Writing a UDP proxy in Python requires setting special socket options:

import socket

sock = socket.socket(socket.AF_INET, socket.SOCK_DGRAM)
# Allow binding to addresses not belonging to this machine
sock.setsockopt(socket.SOL_IP, socket.IP_TRANSPARENT, 1)
# Receive the original destination address of each packet
sock.setsockopt(socket.SOL_IP, socket.IP_RECVORIGDSTADDR, 1)
sock.bind(('0.0.0.0', 5353))

Switching to nftables (Recommended for Newer Kernels)

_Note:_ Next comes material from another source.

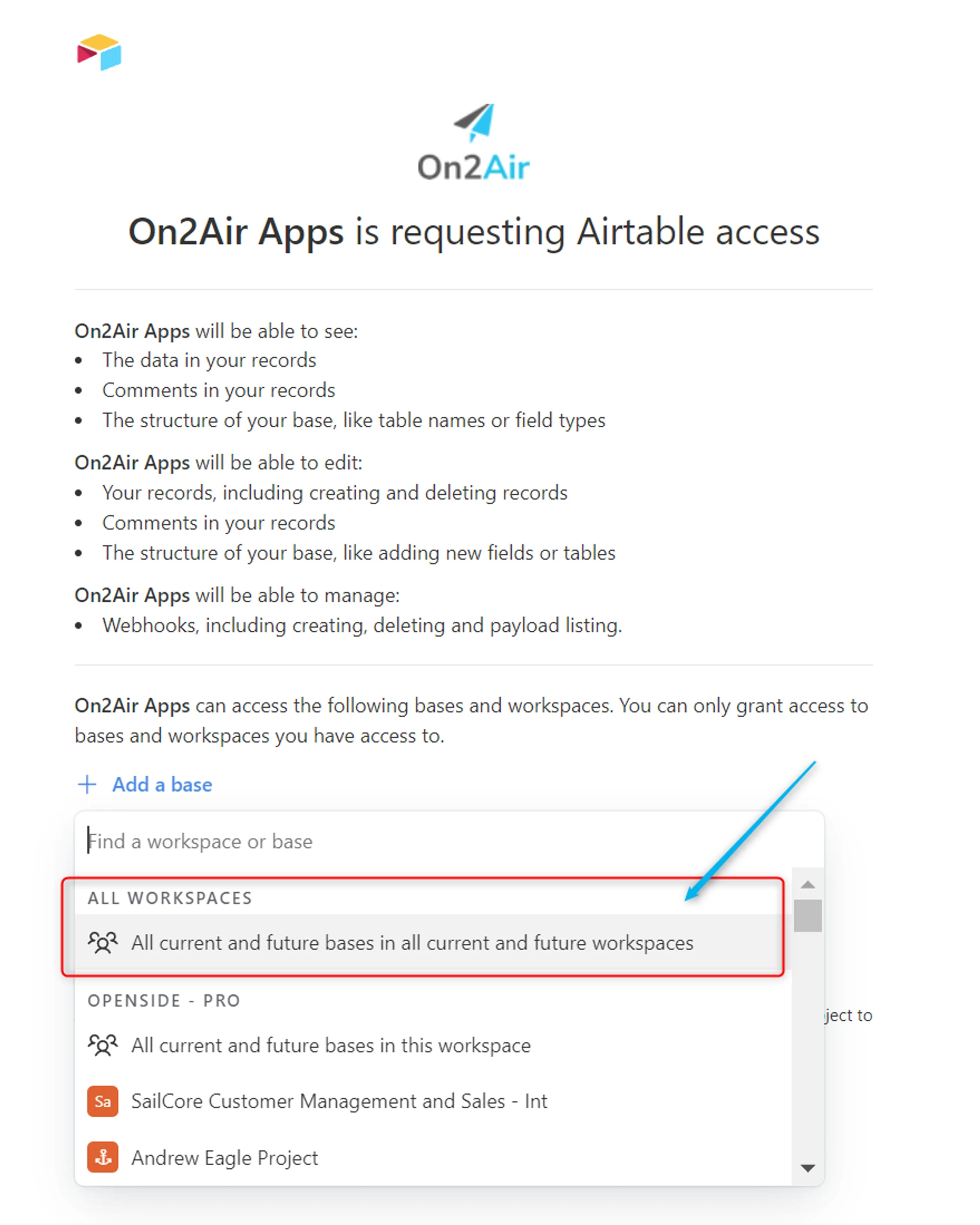This screenshot has width=980, height=1225.
Task: Click the people icon under Openside - Pro
Action: [x=103, y=1045]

Starting with Debian 11 and Ubuntu 22.04+, nftables is the default. The syntax is much cleaner than iptables, and the kernel team is prioritizing nftables development over further extending iptables:

table ip tproxy_table {
    chain prerouting {
        type filter hook prerouting priority mangle; policy accept;
        
        # Skip traffic from the proxy daemon
        meta skuid proxy return
        
        # Redirect TCP 80/443 from LAN
        ip saddr 192.168.1.0/24 tcp dport { 80, 443 } \
            tproxy ip to 127.0.0.1:3129 meta mark set 0x1
    }

    chain divert {
        type filter hook prerouting priority mangle;
        
        # Established socket traffic no longer needs TPROXY
        meta l4proto tcp socket transparent 1 meta mark set 0x1 accept
    }
}
sudo nft -f /etc/nftables-tproxy.conf
# Verify
sudo nft list ruleset

SSL Bump for HTTPS Inspection

In enterprise environments, inspecting HTTPS traffic is often required. Squid handles this with SSL bump — but you need to deploy the CA certificate to all clients first, otherwise browsers will show certificate errors:

# Generate a CA certificate first
openssl req -new -newkey rsa:2048 -sha256 -days 365 -nodes -x509 \
  -keyout /etc/squid/ssl_cert/myCA.key \
  -out /etc/squid/ssl_cert/myCA.pem

# squid.conf
https_port 3130 tproxy ssl-bump \
  cert=/etc/squid/ssl_cert/myCA.pem \
  key=/etc/squid/ssl_cert/myCA.key

# Only peek at the SNI, no decryption (less intrusive)
ssl_bump peek step1
ssl_bump splice all

Troubleshooting and Operational Tips

Debugging When Traffic Is Not Being Redirected

Checklist I use when TPROXY isn’t working:

# 1. Check if packets are hitting the rule
iptables -t mangle -L TPROXY_MARK -v -n

# 2. Check routing table 100
ip route show table 100
ip rule show

# 3. Check if Squid is bound to the correct port
ss -tlnp | grep 3129

# 4. Check the capabilities of the Squid process
cat /proc/$(pgrep squid | head -1)/status | grep -i cap

The most common issue: Squid lacks CAP_NET_ADMIN. Fix it by adding the following to the systemd service:

# /etc/systemd/system/squid.service.d/tproxy.conf
[Service]
AmbientCapabilities=CAP_NET_ADMIN CAP_NET_BIND_SERVICE

# Reload and restart
sudo systemctl daemon-reload && sudo systemctl restart squid

Calculating Subnets When Setting Up Multiple VLANs

When adding rules for multiple subnets at once, I often use toolcraft.app/en/tools/developer/ip-subnet-calculator — enter a CIDR and get the network range, broadcast address, and host count instantly. Much more convenient than calculating by hand when adding rules for each VLAN.

Performance Tuning for High Connection Counts

# Increase the connection tracking table size
sysctl -w net.netfilter.nf_conntrack_max=262144

# Increase socket buffer sizes
sysctl -w net.core.rmem_max=16777216
sysctl -w net.core.wmem_max=16777216

# Disable conntrack for traffic already handled by TPROXY (reduces overhead)
iptables -t raw -A PREROUTING -p tcp -m multiport --dports 80,443 \
  -m mark --mark 0x1 -j NOTRACK

Auto-start After Reboot with systemd

# /etc/systemd/system/tproxy-setup.service
[Unit]
Description=TPROXY iptables setup
Before=squid.service
After=network.target

[Service]
Type=oneshot
RemainAfterExit=yes
ExecStart=/usr/local/bin/tproxy_setup.sh
ExecStop=/usr/local/bin/tproxy_cleanup.sh

[Install]
WantedBy=multi-user.target
sudo systemctl enable --now tproxy-setup.service

Once set up, you’re done. Every device on the LAN — smart TVs, IP cameras, IoT devices — flows through the transparent proxy. No need to touch the configuration on individual machines.